International Women’s Day Revolutionized

It was 1917, however that really put International Women’s Day and Russia squarely on the map. A thaw in the weather on the last Sunday in February — March 8th by the Gregorian calendar still used in Imperial Russia — brought factory workers out in the streets of Petrograd in droves to support International Women’s Day. Three long years of privation and wartime hardship put “Peace and Bread” at the top of the women’s demands. The demonstration swelled with Petrograd garrison troops joining the marchers, signaling the final loss of control of the Russian capital by the Romanov Tsars in what would come to be known as the “February Revolution.”

International Women’s Day, Domesticated

From the fiery spirit of those pioneers for equality and justice who ushered in a century of great progress for women’s rights, we somehow have got here.

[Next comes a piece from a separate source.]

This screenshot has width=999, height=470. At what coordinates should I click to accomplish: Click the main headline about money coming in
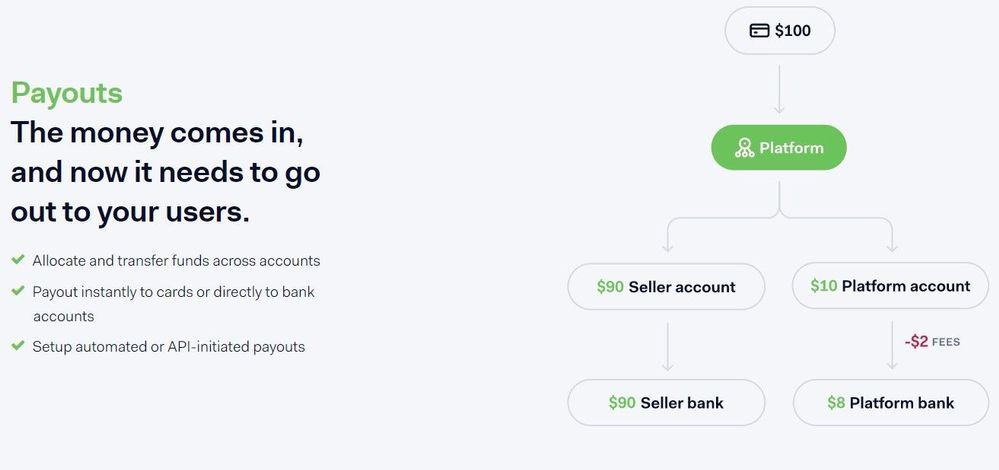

Today in Russia International Women’s Day is all about the big present, the champagne, possibly some naughty lingerie, maybe a weekend to Paris, and, if all of these fail, the classic trope of the clueless Russian man donning his wife’s apron, taking up her pots, pans, and brooms and doing her work on th

is one day of the year.

So what happened?

Perhaps it was the loss of so many men in World War II that condemned two generations of Soviet women to the multiplicity of roles: bringing home the bacon and having to fry it up for dinner and wash the dishes afterwards. Perhaps it was the Soviet yearning for glamour and romance that permeated the stagnant Brezhnev years, or the conspicuous consumption mania that characterized the post-perestroika era. Maybe it was an insidious conspiracy by Lancome and Tattinger. It’s a mystery, and yet: Here we are.

Or rather, here you are, Alpha Male Russian. I’ll have my feet up while HRH bumbles about the kitchen trying to find things like salt and coffee. Later we’ll go out because I always remind him to make reservations way ahead of time, which you need to do if you have any hope of getting a table anywhere slightly nicer than Teremok.

If you haven’t made reservations, then your best bet is to get in the kitchen and come up with a meal that tells your International Woman just how much you revere and appreciate everything she does for you the other 364 days a year. Makaroni po Flotski — that classic army dish of ground meat on pasta — isn’t going to cut it today. Your average Russian woman today is not only international, she’s also sophisticated. She’s into hot yoga and exotic travel; she drinks green juice while she curates her Instagram (or is that curates the green juice on her Instagram?); and she loves a good artisanal cocktail with muddled fruit or edible flowers. It’s time to get your A game on, Alpha Male.

Don’t worry. We’ve got you covered.

The Signature Cocktail: Start With a Sweet Fizz

International Women’s Day is a sign that spring is definitely on the way! She may be acting a bit coy and hard to get by delaying her arrival a bit, but the bright sprays of mimosa on sale at every metro station tells you that she cannot be far off.

A signature cocktail should reflect that happy meteorological state of affairs. To my way of thinking, there is nothing like the taste of elderflower to herald the arrival of spring, nor the fizz of champagne to indicate we have much to celebrate. This is a sweet cocktail that can be made with either gin or vodka and has enough fresh botanicals and French fizz to get your International Woman in the right frame of mind for the feast to come!

The International Woman Cocktail

Ingredients:

  • 2 oz (60 ml) lemon vodka or Tanqueray Rangpur gin
  • 1 oz (30 ml) fresh lime juice
  • 1 oz (30 ml) elderflower liqueur
  • 2-3 strawberries tossed with 2 tsp of sugar
  • 3 oz (90 ml) champagne (ideally pink)

Instructions:

  • Slice the strawberries into quarters, then toss them with the sugar. Place all but one strawberry into the bottom of a wine glass and muddle (crush) with the stick end of a wooden spoon.
  • Combine the vodka or gin, the elderflower liqueur, and the lime juice in a cocktail shaker filled half way with ice cubes. Shake vigorously for about a minute.
  • Decant the vodka mixture on top of the muddled strawberries. Top up with the champagne. Garnish with the remaining strawberry.